TRAs, and the employers they contract to, take advantage of these situation. Standard forms of labour abuse when working through a TRA include no payment for work hours, vacations, extra hours, break times, lunch times, and holidays. Delayed payments are common (as well as not being paid at all), no reimbursement for work equipment, insufficient safety and health standards, different pay and labour conditions compared to Québecois or permanent workers, getting paid less than minimum wage, no breakdown of salary information, intensive and exploitative work pace, requiring workers to be immediately available at any time, lack of recognition of skills and education, lack of transparency in contract conditions, payment evasion, racist, sexist and discriminatory practices at work, impossibility of unionizing, no respect for break and lunch times, and much more. All these conditions represent businesses’ savings and lower operating costs. Voila! This is the reason for the existence of TRAs!

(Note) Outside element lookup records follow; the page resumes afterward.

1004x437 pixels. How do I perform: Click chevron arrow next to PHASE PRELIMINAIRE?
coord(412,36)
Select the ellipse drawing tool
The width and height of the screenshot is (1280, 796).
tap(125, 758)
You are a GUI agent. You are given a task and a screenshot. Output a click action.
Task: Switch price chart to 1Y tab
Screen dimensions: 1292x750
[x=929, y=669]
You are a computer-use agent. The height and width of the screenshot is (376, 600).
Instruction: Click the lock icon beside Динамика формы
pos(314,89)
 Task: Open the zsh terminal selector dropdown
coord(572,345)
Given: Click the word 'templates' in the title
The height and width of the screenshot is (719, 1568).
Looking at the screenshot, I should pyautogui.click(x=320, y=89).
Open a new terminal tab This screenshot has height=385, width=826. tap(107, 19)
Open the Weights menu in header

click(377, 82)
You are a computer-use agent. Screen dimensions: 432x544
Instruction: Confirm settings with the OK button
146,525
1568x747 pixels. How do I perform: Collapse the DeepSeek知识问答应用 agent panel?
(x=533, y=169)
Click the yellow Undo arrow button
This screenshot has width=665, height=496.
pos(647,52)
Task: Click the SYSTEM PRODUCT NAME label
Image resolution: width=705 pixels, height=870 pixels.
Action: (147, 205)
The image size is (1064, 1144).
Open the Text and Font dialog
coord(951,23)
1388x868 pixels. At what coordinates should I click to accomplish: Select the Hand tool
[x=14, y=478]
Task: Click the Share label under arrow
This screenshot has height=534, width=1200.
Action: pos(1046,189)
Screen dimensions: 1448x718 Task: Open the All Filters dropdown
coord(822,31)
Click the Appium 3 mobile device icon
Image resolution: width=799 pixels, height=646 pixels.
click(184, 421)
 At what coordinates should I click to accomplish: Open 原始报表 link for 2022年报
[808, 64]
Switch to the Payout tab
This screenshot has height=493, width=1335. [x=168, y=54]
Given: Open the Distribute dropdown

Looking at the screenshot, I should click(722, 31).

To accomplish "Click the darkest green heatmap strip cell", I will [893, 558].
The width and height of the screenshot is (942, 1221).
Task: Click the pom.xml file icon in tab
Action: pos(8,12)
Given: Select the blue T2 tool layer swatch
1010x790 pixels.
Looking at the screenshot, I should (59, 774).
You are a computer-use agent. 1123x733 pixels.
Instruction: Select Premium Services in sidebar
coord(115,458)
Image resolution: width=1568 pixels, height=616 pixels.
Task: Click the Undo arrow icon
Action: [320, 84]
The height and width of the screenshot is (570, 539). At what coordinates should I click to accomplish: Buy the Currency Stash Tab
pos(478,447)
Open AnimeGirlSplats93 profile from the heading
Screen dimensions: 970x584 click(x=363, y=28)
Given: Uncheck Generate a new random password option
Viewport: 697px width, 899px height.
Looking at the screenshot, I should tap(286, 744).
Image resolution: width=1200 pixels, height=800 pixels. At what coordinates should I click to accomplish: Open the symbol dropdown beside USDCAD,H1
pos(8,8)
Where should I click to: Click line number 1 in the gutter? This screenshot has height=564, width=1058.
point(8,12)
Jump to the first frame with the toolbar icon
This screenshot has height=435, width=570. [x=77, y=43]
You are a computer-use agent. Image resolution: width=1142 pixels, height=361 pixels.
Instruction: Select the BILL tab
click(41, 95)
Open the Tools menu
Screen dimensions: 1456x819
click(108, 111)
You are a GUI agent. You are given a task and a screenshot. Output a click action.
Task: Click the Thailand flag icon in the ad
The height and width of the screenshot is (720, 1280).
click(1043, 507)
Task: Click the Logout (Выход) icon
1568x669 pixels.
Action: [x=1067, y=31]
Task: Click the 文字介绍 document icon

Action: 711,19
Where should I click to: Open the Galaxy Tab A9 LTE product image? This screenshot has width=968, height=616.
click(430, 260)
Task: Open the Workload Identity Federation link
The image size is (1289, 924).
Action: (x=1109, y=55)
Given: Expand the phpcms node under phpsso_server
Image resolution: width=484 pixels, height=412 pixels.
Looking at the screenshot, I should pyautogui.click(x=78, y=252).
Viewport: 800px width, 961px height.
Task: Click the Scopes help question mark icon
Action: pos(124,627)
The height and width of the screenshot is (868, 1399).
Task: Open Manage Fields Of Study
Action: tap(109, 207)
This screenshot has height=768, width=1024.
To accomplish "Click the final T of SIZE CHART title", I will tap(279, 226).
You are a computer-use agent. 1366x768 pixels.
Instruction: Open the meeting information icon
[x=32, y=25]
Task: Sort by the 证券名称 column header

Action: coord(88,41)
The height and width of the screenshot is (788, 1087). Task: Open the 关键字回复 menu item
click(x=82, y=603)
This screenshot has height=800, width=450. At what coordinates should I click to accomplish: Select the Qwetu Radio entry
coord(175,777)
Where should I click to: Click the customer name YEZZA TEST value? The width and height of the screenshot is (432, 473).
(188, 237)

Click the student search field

Despite these injustices, the lack of attention from authorities to TRAs’ abuses is astonishing. The current Québec labour code does not guarantee respect for immigrant workers’ rights, and there aren’t any specific regulations regarding TRAs’ activities. Is this lack of attention related to the fact that many sectors of Québec’s businesses survive thanks to immigrant’s precarious and cheap labour? Work abuses perpetrated by, and thanks to TRAs, are countless, and they are increasing and spreading among Canadians as well. However, the lack of political will of authorities seems to be based on the need for this exploitation.